Provided text

◆ ◆ ◆ ◆

2013-04-16 Thread Michael Bayer

On Apr 16, 2013, at 9:30 AM, Richard Gerd Kuesters rich...@humantech.com.br 
wrote:

 Hello all!
 
 Ok, maybe people asks this a lot, but I wonder if it's possible to perform a 
 query using an object as a filter - and I searched for it, didn't found 
 anything close to my idea.
 
 Simple dumb example code:
 
 
 class User(Base):
 
  user_id = Column(Integer, Sequence(...), primary_key=True)
  username = Column(Unicode)
 
 
 class Subscription(Base):
 
 subscription_id = Column(Integer, Sequence(...), primary_key=True)
 name = Column(unicode)
 owner_id = Column(Integer, ForeignKey('user.user_id'), nullable=False)
 
 @hybrid_property
 def owner(self):
 if not object_session(self):
 return None
 return object_session(self).query(User).filter(self.owner_id == 
 User.user_id).first()
 
 @owner.setter
 def owner(self, owner):
 self.owner_id = owner.user_id if isinstance(owner, User) else owner
 if object_session(self):
 object_session(self).commit()

◆ ◆ ◆ ◆

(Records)
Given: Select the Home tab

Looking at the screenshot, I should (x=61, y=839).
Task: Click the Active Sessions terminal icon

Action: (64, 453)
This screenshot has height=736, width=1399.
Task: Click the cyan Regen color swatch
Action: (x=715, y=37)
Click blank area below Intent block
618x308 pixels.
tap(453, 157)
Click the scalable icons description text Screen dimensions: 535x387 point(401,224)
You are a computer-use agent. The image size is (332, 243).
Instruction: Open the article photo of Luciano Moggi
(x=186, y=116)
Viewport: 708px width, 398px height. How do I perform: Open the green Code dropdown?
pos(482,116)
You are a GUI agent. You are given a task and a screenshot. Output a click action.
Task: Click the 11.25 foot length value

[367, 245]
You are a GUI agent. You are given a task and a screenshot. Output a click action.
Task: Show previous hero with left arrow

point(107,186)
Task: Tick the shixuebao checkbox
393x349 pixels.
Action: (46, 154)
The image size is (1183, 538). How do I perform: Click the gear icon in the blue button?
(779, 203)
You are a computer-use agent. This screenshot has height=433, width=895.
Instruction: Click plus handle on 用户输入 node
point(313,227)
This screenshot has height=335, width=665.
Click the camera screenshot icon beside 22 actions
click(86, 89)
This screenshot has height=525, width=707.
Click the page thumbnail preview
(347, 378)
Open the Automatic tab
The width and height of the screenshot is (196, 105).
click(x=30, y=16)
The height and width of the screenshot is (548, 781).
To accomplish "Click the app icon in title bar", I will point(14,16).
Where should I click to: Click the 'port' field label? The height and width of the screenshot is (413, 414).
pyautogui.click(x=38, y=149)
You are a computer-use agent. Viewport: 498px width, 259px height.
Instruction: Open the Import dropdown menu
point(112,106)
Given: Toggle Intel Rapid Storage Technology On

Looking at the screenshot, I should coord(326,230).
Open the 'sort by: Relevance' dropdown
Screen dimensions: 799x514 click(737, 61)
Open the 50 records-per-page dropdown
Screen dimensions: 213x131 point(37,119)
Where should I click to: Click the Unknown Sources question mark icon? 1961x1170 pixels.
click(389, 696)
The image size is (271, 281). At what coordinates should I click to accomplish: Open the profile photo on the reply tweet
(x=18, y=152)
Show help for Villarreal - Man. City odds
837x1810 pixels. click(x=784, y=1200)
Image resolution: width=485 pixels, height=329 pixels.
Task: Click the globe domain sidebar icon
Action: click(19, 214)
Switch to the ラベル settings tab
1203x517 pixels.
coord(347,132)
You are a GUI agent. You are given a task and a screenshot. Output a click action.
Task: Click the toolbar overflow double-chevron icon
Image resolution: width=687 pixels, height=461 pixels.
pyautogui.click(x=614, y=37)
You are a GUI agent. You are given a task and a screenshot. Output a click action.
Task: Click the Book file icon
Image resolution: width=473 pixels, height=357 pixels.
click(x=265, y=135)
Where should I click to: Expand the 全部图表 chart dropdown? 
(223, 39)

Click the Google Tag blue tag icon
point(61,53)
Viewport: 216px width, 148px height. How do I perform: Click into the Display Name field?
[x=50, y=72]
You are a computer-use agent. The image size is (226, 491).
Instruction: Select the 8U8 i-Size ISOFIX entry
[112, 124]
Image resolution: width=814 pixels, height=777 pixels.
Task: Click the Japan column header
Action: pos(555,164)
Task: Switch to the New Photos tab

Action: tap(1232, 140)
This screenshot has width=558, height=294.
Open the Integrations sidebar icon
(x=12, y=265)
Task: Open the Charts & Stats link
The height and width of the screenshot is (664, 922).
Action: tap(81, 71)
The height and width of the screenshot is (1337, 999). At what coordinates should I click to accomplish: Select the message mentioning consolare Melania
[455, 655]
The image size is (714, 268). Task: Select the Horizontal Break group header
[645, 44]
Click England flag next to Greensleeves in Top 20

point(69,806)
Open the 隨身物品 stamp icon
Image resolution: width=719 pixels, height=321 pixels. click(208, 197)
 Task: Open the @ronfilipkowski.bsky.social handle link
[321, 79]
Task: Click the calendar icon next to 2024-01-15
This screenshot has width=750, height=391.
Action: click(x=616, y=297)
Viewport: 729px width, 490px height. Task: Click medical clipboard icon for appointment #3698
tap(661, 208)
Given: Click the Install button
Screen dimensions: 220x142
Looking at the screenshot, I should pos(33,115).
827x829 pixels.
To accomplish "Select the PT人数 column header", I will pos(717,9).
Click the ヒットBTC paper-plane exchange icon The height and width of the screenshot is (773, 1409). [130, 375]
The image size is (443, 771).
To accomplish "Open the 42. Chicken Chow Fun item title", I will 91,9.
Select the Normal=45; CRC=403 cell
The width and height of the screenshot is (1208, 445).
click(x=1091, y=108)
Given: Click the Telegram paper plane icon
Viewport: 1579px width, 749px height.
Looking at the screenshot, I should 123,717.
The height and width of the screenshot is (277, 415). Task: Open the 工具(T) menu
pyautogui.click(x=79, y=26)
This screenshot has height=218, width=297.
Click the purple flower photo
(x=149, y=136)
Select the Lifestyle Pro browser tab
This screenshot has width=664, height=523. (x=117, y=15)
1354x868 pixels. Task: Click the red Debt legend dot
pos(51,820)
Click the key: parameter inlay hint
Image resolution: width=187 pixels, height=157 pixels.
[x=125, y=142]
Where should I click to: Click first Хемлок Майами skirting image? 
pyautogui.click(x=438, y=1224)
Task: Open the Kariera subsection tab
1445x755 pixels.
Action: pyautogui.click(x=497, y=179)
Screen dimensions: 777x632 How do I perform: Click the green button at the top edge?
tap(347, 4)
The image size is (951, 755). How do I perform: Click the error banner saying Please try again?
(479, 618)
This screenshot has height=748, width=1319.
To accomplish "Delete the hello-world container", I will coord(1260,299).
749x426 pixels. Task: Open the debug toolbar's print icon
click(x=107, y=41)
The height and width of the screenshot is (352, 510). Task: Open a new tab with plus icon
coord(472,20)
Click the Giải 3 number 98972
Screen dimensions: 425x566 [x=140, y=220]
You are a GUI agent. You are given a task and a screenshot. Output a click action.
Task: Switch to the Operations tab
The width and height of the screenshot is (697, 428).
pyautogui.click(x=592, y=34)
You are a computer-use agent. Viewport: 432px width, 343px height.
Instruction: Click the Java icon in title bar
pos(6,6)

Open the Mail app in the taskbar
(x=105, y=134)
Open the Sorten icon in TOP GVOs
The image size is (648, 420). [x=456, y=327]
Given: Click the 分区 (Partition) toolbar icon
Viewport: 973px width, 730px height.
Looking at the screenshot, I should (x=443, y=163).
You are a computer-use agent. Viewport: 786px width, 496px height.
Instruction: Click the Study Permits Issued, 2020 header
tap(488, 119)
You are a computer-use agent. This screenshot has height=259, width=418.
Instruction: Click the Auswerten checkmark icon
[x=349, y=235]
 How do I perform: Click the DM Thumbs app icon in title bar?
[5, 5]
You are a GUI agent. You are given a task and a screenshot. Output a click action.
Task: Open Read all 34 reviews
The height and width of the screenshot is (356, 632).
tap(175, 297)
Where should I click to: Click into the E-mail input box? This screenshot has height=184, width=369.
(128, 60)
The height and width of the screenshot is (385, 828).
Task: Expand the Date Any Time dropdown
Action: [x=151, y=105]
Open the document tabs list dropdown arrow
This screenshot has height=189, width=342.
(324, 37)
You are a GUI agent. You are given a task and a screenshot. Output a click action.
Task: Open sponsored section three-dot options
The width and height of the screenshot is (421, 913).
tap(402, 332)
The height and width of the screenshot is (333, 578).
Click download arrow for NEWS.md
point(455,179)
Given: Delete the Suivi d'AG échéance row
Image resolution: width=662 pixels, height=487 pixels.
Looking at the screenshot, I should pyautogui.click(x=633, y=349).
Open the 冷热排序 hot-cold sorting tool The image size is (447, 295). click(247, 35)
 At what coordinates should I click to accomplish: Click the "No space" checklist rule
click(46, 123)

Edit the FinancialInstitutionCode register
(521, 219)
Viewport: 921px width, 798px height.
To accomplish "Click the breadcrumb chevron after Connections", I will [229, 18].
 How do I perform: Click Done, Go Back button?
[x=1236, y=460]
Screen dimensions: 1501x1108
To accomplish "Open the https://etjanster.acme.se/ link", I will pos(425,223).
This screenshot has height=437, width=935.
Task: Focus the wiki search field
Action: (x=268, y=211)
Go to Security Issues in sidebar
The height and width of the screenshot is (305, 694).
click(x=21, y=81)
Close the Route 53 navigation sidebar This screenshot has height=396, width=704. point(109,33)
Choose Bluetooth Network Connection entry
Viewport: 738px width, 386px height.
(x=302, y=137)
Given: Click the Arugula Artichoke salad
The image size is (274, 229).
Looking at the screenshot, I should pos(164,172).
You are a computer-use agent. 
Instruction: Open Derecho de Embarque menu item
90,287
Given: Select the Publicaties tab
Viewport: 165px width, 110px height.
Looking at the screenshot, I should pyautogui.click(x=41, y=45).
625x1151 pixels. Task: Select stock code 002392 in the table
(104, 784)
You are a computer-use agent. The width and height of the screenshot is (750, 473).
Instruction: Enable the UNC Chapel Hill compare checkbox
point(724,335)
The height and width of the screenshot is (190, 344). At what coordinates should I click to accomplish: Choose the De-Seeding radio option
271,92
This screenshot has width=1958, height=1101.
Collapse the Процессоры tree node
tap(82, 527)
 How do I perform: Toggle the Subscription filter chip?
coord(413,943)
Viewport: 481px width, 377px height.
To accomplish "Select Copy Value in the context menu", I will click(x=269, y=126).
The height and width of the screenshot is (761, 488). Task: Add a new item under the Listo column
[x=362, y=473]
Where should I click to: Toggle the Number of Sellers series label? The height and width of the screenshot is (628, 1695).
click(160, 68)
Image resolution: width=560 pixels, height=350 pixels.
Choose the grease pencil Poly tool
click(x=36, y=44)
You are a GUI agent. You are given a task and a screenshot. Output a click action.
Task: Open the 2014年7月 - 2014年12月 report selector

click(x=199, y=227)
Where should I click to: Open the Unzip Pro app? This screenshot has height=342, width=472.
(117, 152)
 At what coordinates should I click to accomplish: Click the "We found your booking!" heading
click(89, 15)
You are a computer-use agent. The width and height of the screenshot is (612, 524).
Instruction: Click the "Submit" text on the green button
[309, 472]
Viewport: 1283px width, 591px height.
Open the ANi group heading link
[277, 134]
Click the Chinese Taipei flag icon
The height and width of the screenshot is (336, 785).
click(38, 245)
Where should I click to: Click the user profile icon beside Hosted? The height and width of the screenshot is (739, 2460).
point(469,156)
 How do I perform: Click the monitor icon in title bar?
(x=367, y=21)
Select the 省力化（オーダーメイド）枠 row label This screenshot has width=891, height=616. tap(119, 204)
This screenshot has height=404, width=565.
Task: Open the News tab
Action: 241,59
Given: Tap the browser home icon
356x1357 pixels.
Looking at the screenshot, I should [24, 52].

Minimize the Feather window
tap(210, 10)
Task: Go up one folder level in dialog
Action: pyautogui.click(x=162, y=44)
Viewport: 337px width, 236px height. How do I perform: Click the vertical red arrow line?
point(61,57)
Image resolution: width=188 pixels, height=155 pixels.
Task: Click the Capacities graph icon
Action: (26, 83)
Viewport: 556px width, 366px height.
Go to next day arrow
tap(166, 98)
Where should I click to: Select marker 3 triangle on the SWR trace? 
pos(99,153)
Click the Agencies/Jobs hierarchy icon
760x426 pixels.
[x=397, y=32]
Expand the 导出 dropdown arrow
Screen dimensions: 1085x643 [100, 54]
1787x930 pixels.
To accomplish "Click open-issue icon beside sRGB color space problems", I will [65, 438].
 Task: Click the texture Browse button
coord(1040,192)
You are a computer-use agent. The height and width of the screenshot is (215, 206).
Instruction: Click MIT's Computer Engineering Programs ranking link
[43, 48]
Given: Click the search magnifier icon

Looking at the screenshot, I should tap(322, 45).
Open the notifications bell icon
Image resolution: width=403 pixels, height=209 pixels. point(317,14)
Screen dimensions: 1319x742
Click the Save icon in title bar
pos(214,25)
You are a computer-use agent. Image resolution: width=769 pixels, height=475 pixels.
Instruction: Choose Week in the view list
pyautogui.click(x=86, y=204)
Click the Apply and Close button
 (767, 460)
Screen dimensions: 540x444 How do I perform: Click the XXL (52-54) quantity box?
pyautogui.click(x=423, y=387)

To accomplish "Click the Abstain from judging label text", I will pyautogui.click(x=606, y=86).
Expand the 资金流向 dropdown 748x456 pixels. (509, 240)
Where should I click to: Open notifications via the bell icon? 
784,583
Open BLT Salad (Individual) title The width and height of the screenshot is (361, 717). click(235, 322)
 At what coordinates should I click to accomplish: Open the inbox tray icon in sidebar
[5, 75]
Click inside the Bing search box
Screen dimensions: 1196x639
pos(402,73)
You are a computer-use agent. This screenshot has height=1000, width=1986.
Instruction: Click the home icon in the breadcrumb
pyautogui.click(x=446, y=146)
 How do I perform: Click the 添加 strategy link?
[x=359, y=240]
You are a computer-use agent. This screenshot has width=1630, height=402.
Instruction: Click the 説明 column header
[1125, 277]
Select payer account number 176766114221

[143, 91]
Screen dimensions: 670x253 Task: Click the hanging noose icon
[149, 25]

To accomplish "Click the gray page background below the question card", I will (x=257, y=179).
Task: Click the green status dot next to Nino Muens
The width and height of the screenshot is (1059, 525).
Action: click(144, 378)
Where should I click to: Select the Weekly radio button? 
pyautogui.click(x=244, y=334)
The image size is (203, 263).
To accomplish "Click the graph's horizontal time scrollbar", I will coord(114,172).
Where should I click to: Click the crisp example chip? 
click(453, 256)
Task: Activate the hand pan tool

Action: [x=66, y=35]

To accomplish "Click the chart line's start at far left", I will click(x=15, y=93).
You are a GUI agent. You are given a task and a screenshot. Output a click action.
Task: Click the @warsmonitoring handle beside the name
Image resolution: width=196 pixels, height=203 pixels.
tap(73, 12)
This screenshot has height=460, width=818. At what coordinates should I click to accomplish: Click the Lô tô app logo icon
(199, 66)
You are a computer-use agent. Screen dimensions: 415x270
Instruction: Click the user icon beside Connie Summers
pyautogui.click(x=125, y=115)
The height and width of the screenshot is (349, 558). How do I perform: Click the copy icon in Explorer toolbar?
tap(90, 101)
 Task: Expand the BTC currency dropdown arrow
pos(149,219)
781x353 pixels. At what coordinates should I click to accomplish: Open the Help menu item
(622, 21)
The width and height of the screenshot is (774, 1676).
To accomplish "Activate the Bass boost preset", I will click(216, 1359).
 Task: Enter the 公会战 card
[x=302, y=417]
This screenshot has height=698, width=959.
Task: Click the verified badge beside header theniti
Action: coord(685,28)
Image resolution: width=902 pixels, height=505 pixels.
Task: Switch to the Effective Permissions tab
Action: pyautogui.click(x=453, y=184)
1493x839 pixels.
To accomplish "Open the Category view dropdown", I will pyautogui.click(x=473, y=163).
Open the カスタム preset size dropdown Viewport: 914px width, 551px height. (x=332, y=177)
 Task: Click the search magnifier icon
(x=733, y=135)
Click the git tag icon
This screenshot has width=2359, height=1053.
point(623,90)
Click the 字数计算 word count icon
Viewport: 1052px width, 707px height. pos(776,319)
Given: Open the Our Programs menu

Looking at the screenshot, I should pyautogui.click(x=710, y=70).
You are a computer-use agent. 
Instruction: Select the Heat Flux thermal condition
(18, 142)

◆ ◆ ◆ ◆

Written request A
According to the mailing list excerpt, what did Richard Gerd Kuesters wonder was possible?
Written request B
Output the part of the mailing list excerpt starting at "On Apr 16, 2013, at" and ending at "to my idea.".

Response A
He wondered whether it's possible to perform a query using an object as a filter.

Response B
On Apr 16, 2013, at 9:30 AM, Richard Gerd Kuesters rich...@humantech.com.br 
wrote:

 Hello all!
 
 Ok, maybe people asks this a lot, but I wonder if it's possible to perform a 
 query using an object as a filter - and I searched for it, didn't found 
 anything close to my idea.